> _EXERCISE DESCRIPTION_
Where in the entries below does "برابر" appear? Copy every line that has it.

> _LISTED RECORDS_
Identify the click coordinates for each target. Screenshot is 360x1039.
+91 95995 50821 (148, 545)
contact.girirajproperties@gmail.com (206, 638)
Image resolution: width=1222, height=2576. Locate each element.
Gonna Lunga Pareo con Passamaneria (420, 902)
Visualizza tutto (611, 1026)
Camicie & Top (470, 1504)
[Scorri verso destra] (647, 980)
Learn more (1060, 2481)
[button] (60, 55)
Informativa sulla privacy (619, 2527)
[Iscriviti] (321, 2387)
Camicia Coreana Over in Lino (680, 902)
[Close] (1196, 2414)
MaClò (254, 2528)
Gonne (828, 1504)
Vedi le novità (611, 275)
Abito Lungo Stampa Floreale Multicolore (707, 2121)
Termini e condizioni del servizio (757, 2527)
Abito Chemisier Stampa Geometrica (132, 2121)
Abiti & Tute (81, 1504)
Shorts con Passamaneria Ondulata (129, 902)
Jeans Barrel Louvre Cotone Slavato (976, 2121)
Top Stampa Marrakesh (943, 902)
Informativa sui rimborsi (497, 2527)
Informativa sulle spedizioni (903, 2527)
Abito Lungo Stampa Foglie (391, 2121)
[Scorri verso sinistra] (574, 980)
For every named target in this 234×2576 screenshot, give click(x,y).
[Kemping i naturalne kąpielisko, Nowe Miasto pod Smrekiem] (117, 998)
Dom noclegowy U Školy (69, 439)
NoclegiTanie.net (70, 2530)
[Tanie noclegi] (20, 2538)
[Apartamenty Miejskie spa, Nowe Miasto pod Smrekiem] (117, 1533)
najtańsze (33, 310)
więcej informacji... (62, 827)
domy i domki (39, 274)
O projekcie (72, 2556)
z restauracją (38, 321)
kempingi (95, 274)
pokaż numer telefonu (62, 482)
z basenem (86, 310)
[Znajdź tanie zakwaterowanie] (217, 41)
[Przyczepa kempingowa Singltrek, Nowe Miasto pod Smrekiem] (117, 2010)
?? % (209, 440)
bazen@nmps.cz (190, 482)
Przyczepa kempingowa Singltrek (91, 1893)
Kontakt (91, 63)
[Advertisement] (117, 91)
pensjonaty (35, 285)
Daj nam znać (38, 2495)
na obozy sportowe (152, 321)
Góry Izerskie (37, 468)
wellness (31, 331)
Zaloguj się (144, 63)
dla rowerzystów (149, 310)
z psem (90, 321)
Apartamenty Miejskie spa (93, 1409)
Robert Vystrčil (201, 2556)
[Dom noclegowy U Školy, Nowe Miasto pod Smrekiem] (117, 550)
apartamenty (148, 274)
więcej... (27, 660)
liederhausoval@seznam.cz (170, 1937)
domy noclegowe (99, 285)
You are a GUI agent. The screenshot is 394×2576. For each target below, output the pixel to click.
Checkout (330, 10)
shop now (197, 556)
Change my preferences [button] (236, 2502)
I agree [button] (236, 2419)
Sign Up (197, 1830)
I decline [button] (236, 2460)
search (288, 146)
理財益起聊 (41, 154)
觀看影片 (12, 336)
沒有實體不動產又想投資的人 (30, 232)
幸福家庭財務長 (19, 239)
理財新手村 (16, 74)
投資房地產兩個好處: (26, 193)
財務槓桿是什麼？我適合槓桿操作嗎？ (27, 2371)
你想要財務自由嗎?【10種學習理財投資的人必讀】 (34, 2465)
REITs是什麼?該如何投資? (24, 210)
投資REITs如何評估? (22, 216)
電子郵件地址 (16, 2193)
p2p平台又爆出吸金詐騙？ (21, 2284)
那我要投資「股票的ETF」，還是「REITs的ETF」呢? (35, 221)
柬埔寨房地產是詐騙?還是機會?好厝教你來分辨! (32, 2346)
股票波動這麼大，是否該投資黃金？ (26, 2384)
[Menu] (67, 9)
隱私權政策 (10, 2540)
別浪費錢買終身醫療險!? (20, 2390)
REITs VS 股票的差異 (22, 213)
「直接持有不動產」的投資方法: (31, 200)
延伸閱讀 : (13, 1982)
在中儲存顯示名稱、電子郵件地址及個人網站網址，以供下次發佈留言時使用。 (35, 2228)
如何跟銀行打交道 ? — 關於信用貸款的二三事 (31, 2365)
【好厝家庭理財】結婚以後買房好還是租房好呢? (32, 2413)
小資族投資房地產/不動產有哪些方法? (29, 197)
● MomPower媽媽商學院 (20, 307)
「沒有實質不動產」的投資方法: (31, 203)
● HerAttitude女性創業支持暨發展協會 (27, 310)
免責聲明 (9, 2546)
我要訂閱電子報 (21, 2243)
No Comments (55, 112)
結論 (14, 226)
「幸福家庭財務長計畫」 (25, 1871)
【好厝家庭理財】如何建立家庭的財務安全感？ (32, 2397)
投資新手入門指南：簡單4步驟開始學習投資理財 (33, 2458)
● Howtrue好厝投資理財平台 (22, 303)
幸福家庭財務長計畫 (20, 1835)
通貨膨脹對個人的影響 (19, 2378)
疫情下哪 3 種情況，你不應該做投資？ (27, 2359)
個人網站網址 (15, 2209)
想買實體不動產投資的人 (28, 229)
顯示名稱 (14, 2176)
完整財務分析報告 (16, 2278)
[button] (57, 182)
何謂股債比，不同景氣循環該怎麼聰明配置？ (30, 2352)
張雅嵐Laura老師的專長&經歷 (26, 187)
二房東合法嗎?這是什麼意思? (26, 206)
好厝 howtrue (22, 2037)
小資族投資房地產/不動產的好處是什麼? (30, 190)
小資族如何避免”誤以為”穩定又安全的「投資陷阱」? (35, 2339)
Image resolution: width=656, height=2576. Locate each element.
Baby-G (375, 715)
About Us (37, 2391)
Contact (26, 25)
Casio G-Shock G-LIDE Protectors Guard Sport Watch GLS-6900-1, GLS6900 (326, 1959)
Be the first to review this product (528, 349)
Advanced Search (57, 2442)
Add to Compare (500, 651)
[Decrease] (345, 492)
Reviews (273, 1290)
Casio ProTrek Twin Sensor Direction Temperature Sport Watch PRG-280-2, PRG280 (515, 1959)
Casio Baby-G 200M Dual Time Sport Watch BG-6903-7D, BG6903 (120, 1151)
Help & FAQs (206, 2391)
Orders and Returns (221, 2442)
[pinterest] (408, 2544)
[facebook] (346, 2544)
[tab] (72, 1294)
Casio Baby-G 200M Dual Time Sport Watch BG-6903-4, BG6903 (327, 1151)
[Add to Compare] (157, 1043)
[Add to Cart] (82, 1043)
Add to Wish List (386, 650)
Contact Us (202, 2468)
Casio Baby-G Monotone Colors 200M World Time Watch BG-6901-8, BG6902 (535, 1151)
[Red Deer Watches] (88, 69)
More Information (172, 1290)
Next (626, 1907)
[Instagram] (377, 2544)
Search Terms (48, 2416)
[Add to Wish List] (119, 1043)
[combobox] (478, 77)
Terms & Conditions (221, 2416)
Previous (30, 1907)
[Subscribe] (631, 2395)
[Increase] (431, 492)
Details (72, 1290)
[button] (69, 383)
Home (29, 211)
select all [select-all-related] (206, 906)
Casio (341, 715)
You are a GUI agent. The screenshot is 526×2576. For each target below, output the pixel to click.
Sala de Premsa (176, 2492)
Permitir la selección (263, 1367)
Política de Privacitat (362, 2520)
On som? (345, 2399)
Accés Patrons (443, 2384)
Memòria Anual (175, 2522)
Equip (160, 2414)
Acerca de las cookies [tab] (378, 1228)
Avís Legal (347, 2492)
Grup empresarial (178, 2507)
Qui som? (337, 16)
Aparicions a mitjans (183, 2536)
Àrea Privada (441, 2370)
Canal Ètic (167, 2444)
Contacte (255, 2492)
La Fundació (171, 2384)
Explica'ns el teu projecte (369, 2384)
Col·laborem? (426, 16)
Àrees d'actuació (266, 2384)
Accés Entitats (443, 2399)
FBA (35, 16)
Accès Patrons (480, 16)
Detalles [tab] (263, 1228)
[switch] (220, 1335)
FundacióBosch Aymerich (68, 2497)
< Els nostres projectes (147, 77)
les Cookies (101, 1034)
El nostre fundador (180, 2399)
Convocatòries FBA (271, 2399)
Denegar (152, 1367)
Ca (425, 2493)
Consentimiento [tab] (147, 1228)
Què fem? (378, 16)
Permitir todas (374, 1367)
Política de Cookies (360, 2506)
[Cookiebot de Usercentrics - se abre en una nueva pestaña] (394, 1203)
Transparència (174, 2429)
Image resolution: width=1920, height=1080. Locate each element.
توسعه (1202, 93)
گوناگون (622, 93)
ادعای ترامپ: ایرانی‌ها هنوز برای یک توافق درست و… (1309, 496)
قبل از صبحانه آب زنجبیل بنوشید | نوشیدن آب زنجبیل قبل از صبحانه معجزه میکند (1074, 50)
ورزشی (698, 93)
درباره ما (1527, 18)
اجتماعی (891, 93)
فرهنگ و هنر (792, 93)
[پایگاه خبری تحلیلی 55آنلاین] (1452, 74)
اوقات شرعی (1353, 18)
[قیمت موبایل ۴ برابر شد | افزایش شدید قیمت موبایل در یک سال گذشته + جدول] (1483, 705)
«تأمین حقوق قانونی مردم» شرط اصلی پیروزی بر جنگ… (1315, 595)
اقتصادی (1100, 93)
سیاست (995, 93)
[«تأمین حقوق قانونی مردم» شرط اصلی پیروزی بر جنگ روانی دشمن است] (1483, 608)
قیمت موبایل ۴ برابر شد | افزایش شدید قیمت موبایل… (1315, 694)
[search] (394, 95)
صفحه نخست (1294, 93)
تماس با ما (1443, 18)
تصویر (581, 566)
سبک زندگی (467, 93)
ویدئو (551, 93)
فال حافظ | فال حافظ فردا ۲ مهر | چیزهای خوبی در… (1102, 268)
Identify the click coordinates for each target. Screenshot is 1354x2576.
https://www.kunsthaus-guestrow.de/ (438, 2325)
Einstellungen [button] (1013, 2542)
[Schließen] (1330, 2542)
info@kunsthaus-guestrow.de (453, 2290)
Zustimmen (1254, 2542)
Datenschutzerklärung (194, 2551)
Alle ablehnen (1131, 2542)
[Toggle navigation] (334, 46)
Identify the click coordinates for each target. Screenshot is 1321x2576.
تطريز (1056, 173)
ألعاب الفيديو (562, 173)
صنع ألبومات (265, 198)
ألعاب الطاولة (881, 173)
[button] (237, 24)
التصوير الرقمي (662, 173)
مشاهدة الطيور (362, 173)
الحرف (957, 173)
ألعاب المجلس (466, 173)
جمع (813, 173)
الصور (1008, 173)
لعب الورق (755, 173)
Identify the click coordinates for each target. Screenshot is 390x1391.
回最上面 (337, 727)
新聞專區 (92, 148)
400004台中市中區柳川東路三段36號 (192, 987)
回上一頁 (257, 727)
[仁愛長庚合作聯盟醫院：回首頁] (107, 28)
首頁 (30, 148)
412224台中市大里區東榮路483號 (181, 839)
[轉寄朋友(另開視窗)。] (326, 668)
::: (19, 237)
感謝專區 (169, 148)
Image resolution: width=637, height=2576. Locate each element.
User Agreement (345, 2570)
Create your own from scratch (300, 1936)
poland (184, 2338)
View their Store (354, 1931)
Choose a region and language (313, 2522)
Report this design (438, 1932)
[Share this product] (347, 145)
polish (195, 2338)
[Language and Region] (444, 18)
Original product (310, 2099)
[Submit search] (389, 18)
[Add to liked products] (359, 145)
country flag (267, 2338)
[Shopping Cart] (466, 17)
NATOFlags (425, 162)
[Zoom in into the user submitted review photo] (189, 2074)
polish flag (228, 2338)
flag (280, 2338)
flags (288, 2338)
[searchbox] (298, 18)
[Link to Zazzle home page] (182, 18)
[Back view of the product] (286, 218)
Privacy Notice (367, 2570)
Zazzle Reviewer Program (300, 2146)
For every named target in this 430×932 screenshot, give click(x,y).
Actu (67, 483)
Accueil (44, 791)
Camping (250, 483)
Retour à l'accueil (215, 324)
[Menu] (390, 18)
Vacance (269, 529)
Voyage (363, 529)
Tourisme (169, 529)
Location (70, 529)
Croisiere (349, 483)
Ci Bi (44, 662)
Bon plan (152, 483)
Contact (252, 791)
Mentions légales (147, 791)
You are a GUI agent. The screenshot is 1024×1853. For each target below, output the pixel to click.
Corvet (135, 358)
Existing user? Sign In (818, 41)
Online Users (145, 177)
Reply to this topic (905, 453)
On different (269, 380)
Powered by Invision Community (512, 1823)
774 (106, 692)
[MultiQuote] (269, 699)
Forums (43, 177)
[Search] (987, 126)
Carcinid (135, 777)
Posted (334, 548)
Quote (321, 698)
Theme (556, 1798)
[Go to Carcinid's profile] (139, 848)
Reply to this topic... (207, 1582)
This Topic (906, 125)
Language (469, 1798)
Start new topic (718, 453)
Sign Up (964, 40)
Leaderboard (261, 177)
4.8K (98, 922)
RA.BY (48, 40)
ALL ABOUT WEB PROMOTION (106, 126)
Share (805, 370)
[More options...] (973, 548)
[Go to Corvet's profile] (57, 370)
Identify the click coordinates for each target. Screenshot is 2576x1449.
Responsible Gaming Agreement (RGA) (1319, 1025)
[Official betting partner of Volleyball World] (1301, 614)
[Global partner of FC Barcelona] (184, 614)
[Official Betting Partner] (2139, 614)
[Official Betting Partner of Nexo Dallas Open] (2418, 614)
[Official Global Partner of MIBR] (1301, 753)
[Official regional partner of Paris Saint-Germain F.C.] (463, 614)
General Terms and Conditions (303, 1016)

> _YOUR SOLUTION_
[قیمت موبایل ۴ برابر شد | افزایش شدید قیمت موبایل در یک سال گذشته + جدول] (1483, 705)
قیمت موبایل ۴ برابر شد | افزایش شدید قیمت موبایل… (1315, 694)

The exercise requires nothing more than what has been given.